__Extracted information__.
####

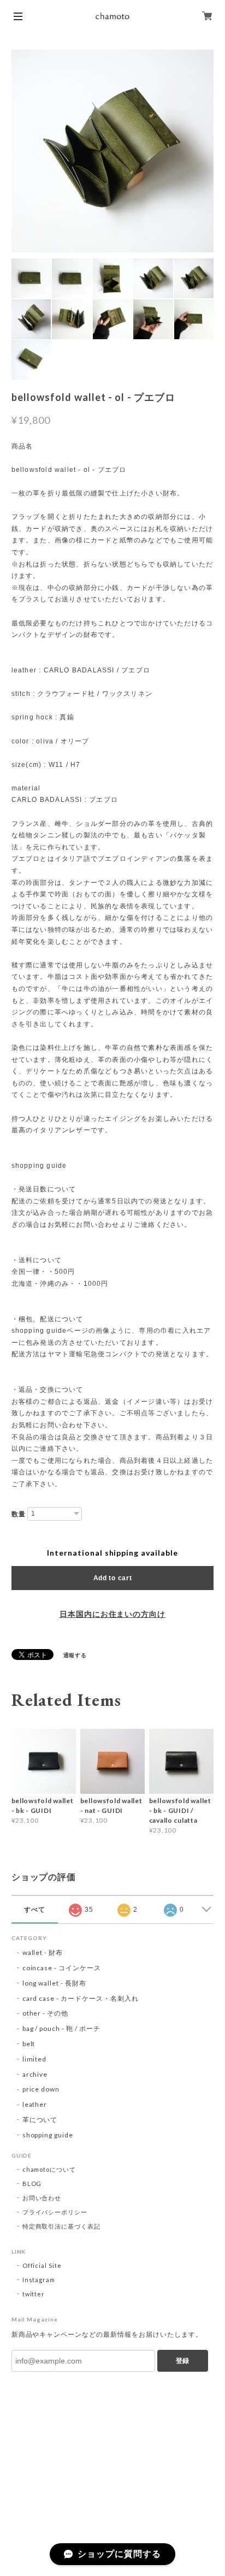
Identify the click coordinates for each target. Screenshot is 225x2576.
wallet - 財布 (46, 1952)
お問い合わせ (42, 2197)
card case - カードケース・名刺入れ (80, 1998)
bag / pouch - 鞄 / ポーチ (61, 2028)
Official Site (42, 2265)
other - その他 (45, 2013)
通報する (75, 1655)
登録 (182, 2361)
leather (35, 2104)
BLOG (32, 2183)
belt (28, 2044)
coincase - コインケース (61, 1968)
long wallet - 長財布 (54, 1983)
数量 (18, 1514)
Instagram (39, 2279)
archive (35, 2074)
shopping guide (47, 2135)
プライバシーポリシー (55, 2211)
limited (34, 2059)
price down (41, 2089)
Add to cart (112, 1578)
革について (40, 2120)
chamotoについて (49, 2169)
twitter (33, 2293)
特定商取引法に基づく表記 (61, 2226)
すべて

####

__Exercise description__.
Look above for the line with "お問い合わせ (42, 2197)" and the line with "limited (34, 2059)". Write out those two lines and all the lines between them, exactly, and no others.

__Result for this task__.
お問い合わせ (42, 2197)
card case - カードケース・名刺入れ (80, 1998)
bag / pouch - 鞄 / ポーチ (61, 2028)
Official Site (42, 2265)
other - その他 (45, 2013)
通報する (75, 1655)
登録 (182, 2361)
leather (35, 2104)
BLOG (32, 2183)
belt (28, 2044)
coincase - コインケース (61, 1968)
long wallet - 長財布 (54, 1983)
数量 (18, 1514)
Instagram (39, 2279)
archive (35, 2074)
shopping guide (47, 2135)
プライバシーポリシー (55, 2211)
limited (34, 2059)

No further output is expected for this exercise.